每次上岸,冯文元必定会嘱咐许照澜一句“少管闲事”,她也尽量克制住自己,但很多时候,她做不到。
比如昨日,比如现在。
趁秦白一人对抗十几个倭寇之时,许照澜悄无声息绕到何韦与倭寇的身后,从窄袖中悄悄拔出一柄短刀,瞅准时机毫不犹豫捅入那倭寇的后背!
何韦瞪大眼睛惊呼一声,还没来得及看清便被许照澜一把挟持住,抵住他喉咙的正是方才捅了倭寇的那把匕首。

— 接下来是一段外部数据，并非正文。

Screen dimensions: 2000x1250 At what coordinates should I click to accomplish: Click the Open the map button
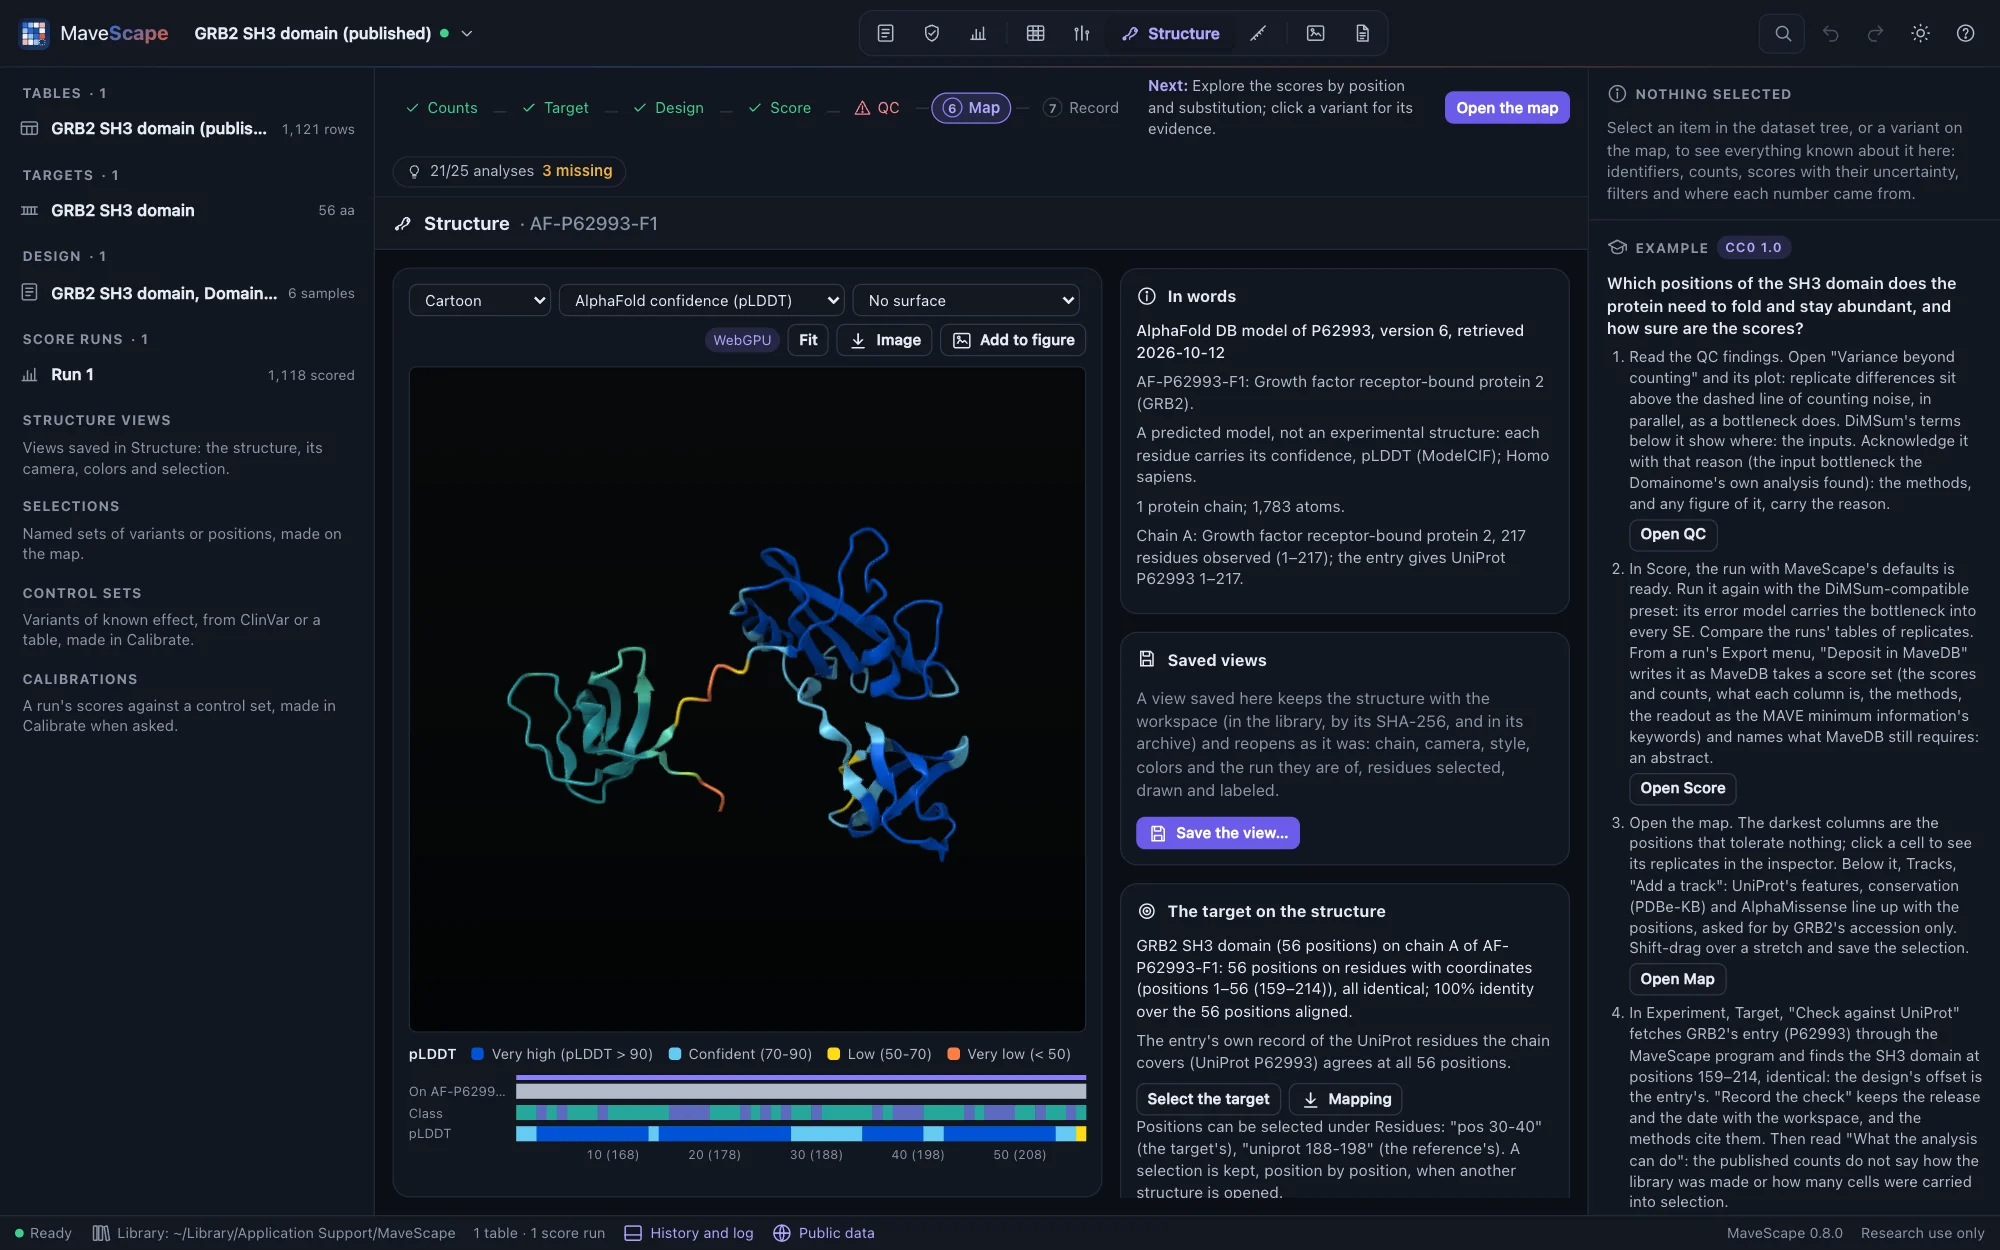click(1507, 108)
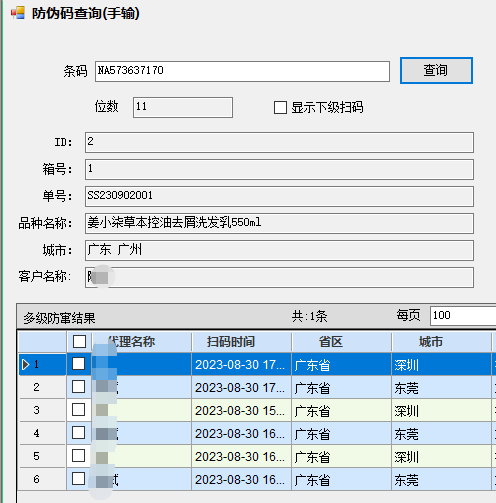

猩红的血液顺着锋利的刀尖快速下滑,一滴滴落在何韦胸前的衣襟上,开出朵朵荼蘼的花朵。
何韦不愧是能当上县令的人,电光火石之间尚能反应出许照澜挟持自己的意图,他立刻大喊“住手”,颤抖着声音:“我可以放你们走,让你们安然无恙离开这里。”
许照澜撇撇嘴,既然这人能通敌叛国,想必让她重写一千多篇守岛日志也隐有猫腻。
想到自己熬的大夜、酸痛的颈背和手腕,她的匕首忍不住再近一分。
“不行哦,”许照澜笑得灿烂,“我知道你想打开城门,我成全你。”
海防卫所。
胡泽宁看着眼前的海域图,眉头紧蹙。
托何韦的福,海防卫所收到消息并上报时倭寇已经将地理位置极为重要的赛头岛和安屏岛占据,这两座岛屿相当于一左一右守护着义平县,若是不能重新夺回,义平县定会陷入危险。
何韦有心偏向外敌,早与海防官员勾结,因此义平县的士兵疏于操练,兵器陈旧,这样的军队怎么可能击退倭寇,夺回岛屿?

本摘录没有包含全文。